(Collected data entries)

***

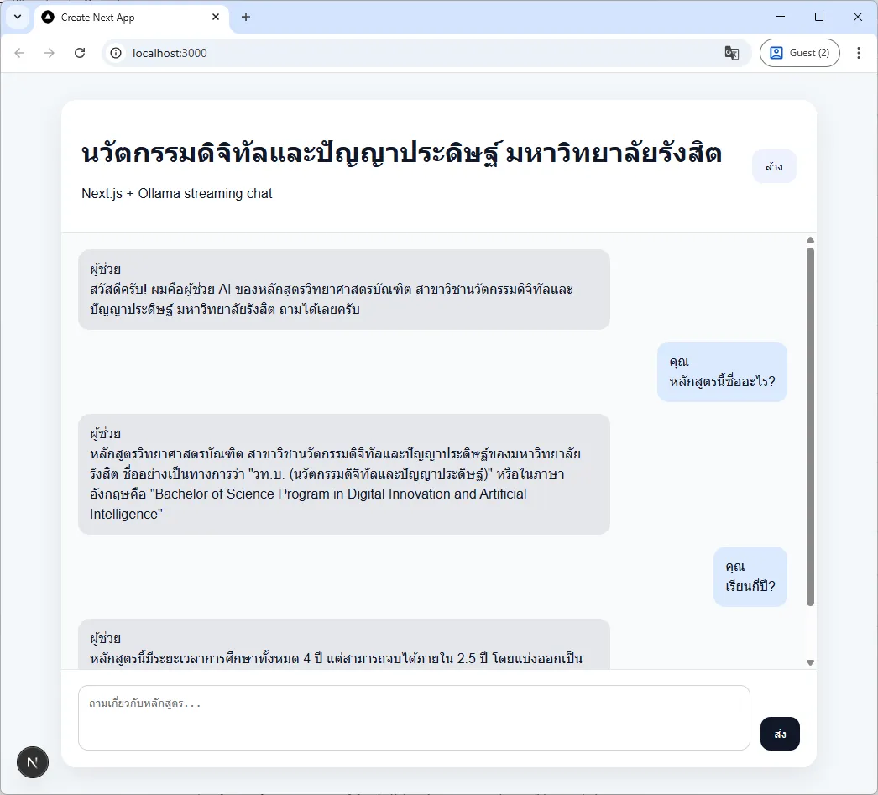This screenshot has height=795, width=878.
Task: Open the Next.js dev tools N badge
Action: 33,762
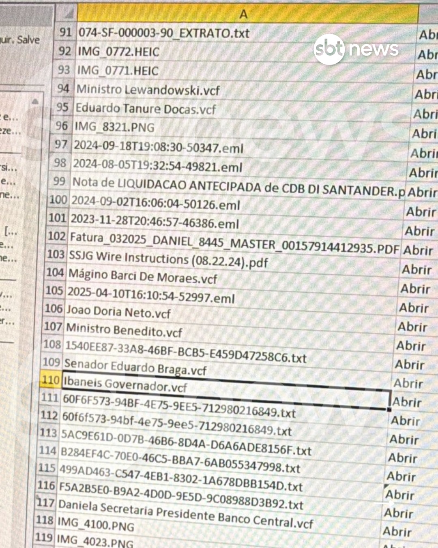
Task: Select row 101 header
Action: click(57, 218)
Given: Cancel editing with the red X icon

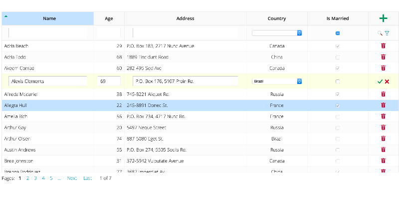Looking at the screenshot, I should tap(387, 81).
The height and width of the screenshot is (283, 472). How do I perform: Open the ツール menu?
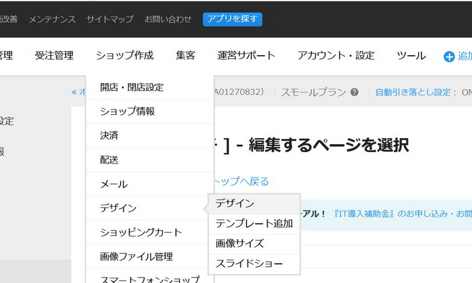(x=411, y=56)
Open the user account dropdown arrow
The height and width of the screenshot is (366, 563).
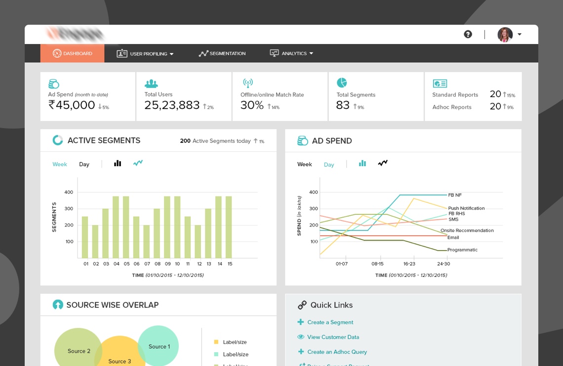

***

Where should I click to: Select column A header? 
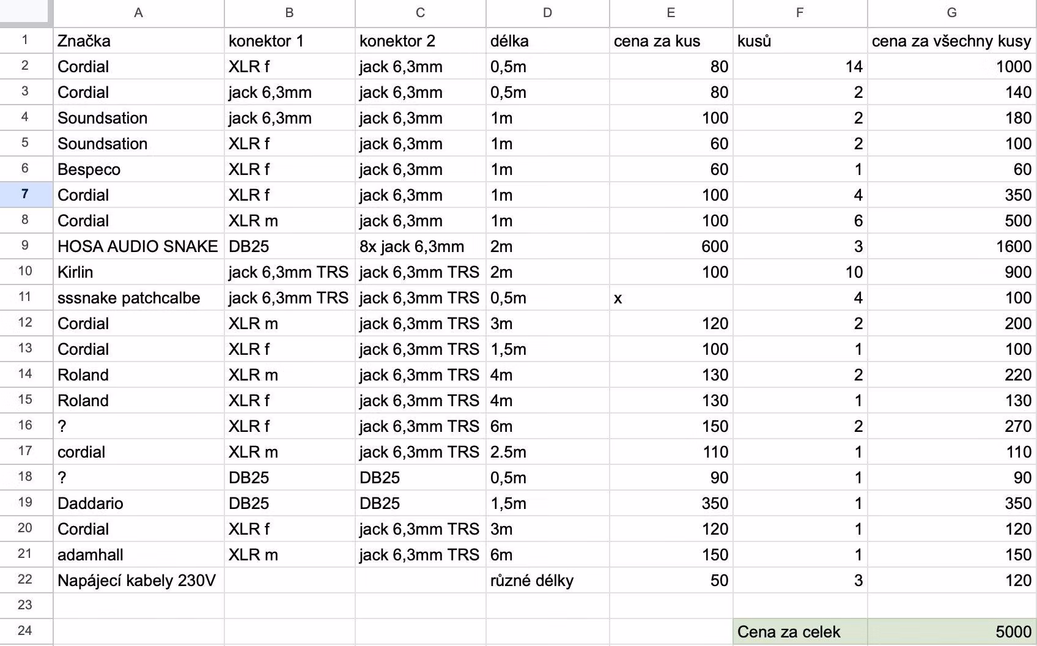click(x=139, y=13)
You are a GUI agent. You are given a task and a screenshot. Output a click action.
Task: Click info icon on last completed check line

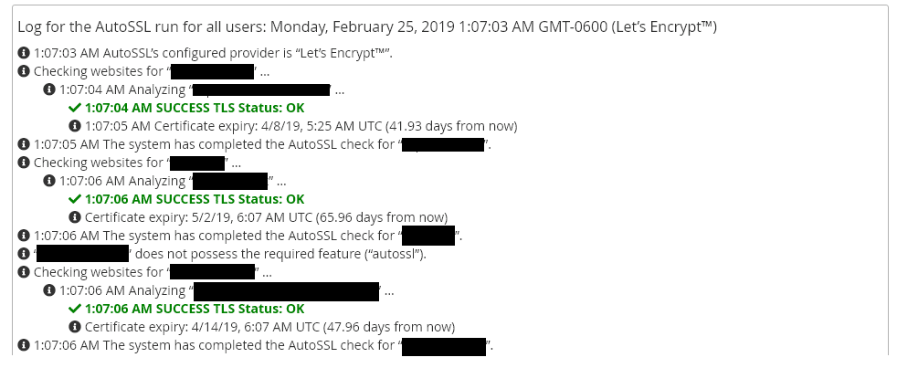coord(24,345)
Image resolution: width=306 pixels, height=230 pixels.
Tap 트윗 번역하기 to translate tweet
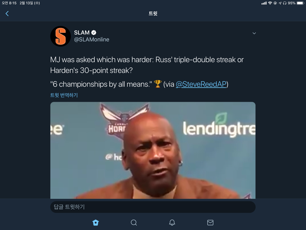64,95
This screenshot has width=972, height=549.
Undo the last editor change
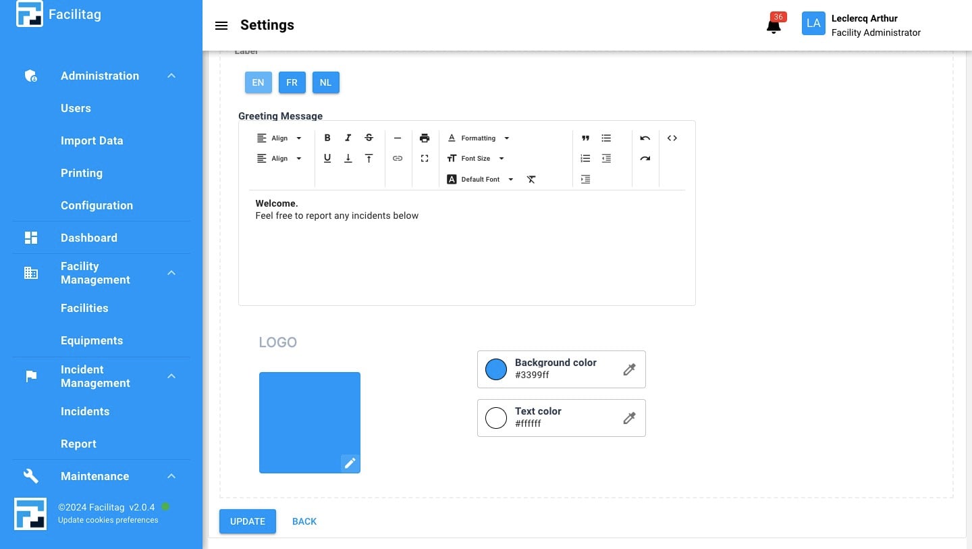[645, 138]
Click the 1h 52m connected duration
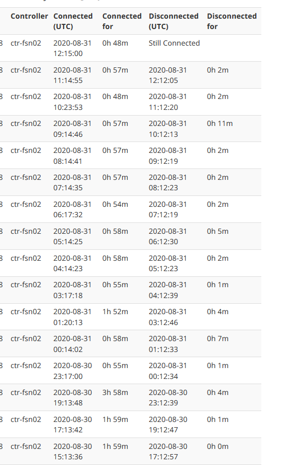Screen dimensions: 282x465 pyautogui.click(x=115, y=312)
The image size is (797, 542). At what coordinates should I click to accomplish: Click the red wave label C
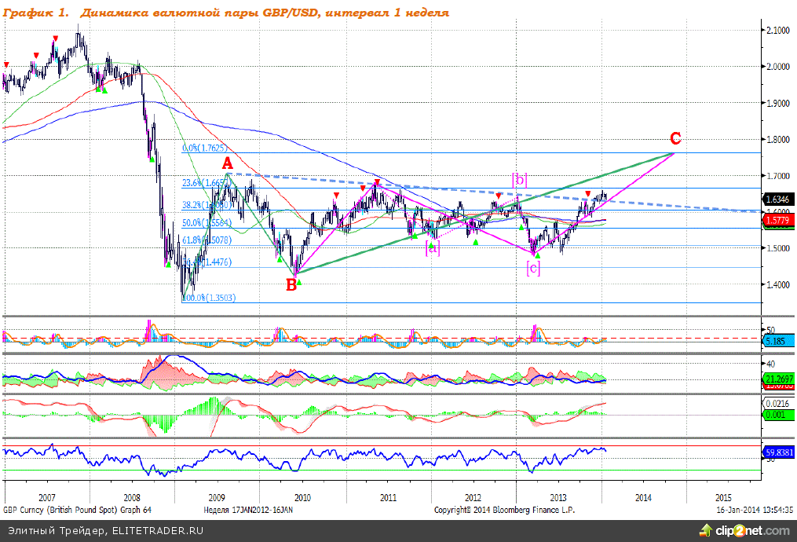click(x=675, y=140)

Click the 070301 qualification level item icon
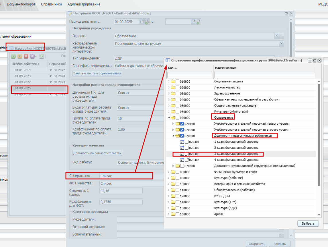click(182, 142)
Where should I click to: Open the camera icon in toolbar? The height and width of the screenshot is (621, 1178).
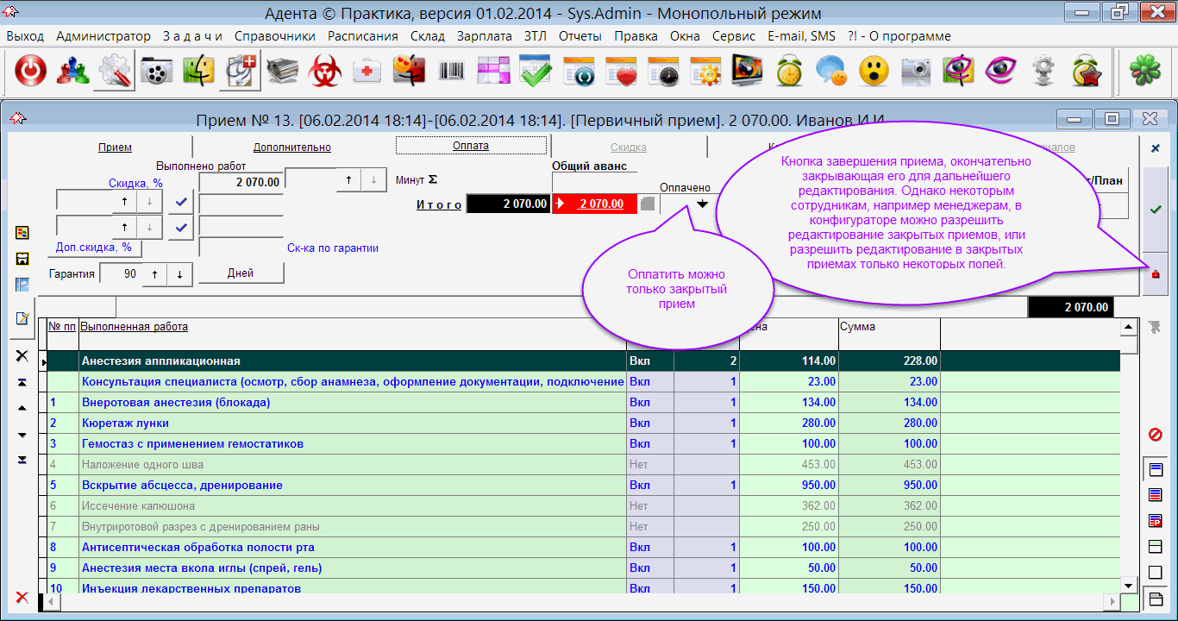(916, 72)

***

• Task prompt
Starting from the line with "Given: Cancel editing with the red X icon" in the records above, repeat each line exactly until you have written the line with "The height and width of the screenshot is (366, 563).", then stop; drop the pictures.

• Answer box
Given: Cancel editing with the red X icon

Looking at the screenshot, I should tap(387, 81).
The height and width of the screenshot is (283, 472). How do I perform: Open the ツール menu?
(x=411, y=56)
Open the user account dropdown arrow
The height and width of the screenshot is (366, 563).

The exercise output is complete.